Il caos in Iran (Foto: Tg5)
La situazione in Iran resta incandescente di conseguenza gli Stati Uniti sono pronti ad intervenire militarmente per porre fine a quello che sembrerebbe essere un vero massacro. Washington sta meditando il da farsi, attende un segnalo positivo da Teheran, ma in ogni caso il piano per un azione che possa porre fine al governo degli Ayatollah è già stato redatto e il fatto che la portaerei sia stata spostata verso il Medio Oriente, con tutta la sua flotta di appoggio, la dice lunga su quali siano le intenzioni americane.

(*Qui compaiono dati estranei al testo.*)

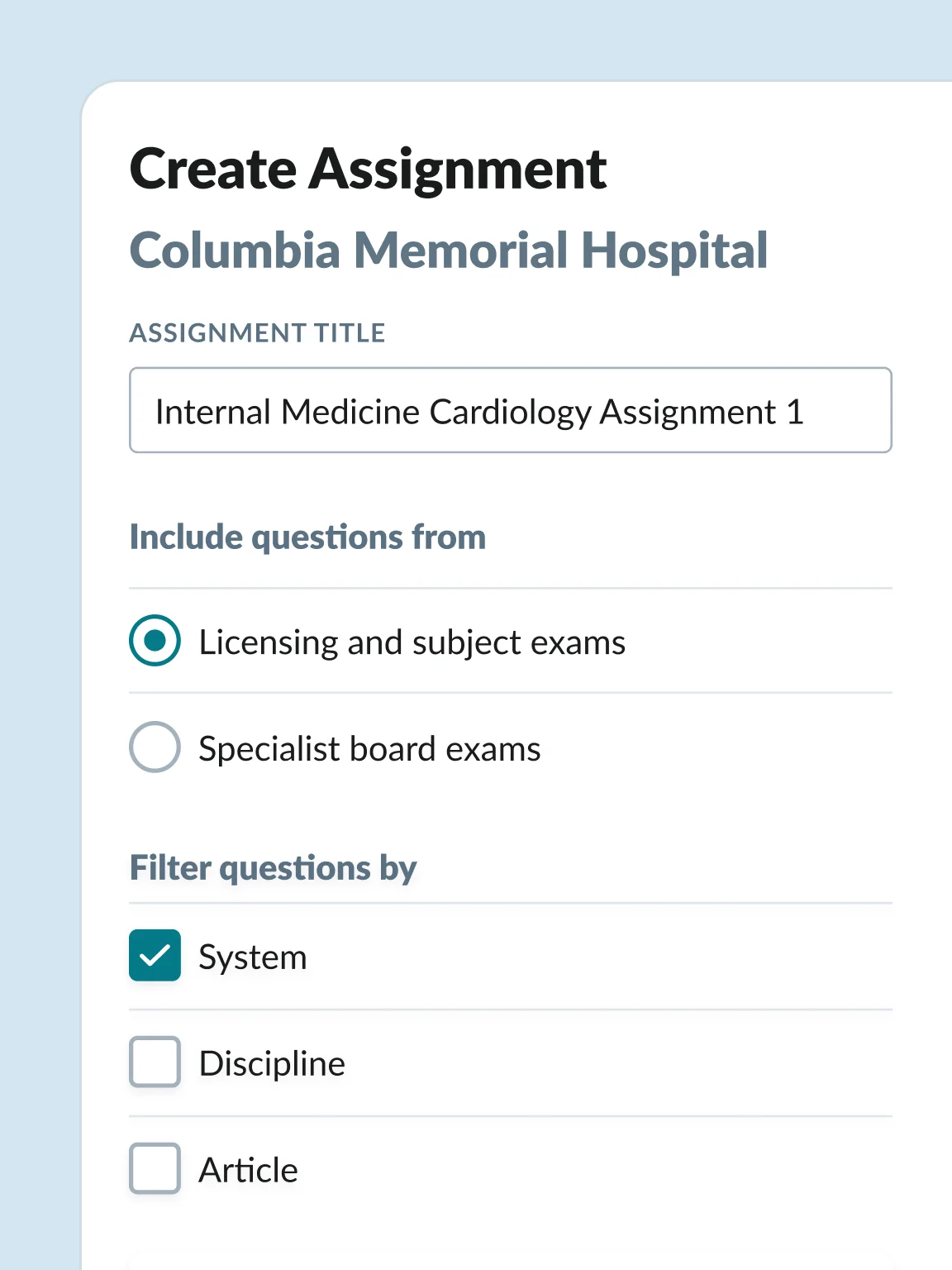
Task: Click the Article label beside its checkbox
Action: click(247, 1169)
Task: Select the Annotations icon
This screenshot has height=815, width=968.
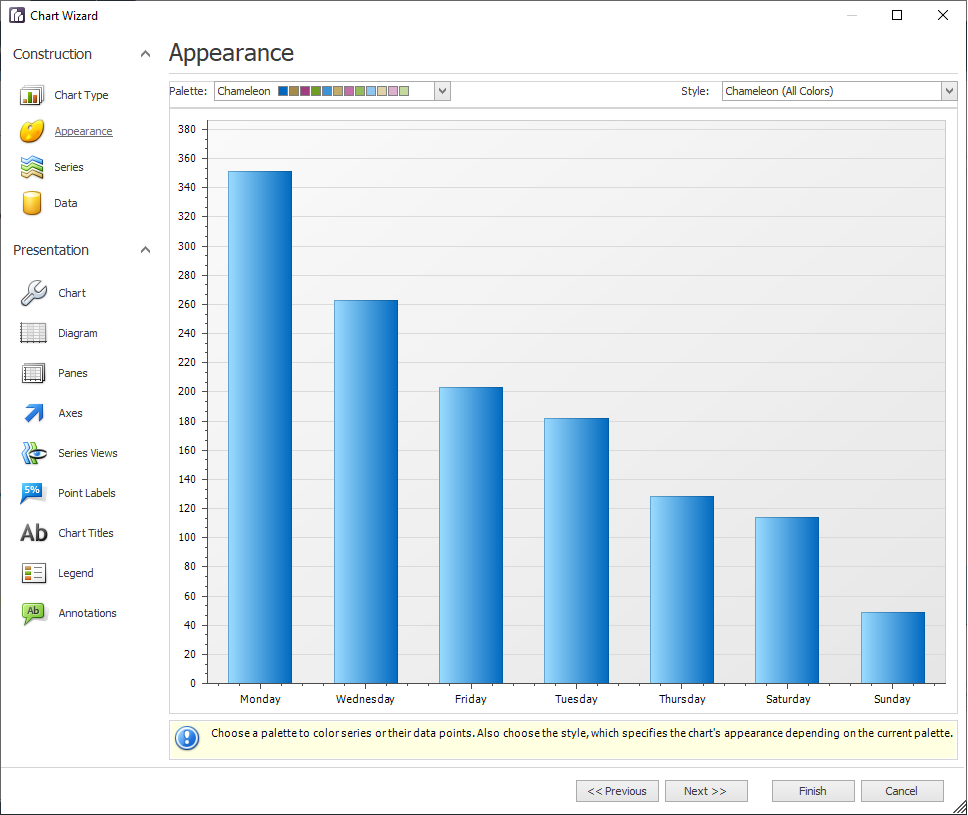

La sensazione è che se da qui a breve i vertici iraniani non dovessero farsi da parte, gli Stati Uniti potrebbero intervenire con una operazione lampo in stile Venezuela, arrestando quindi Khamenei e i suoi adepti, di modo da ristabilire un po’ di ordine in un Paese che sta vivendo nel sangue queste ultime settimane. Si parla infatti di più di 30mila morti nonostante i dati ufficiali siano solo di 3.600. Ci sarebbero poi 41mila arresti, persone innocenti rinchiuse nelle temute carceri iraniane che equivale il più delle volte a morte certa. Vedremo quello che succederà nelle prossime settimane che saranno cruciali, intanto Hezbollah e Libano hanno già fatto sapere che saranno pronti ad unirsi all’Iran qualora gli Stati Uniti dovessero attaccare.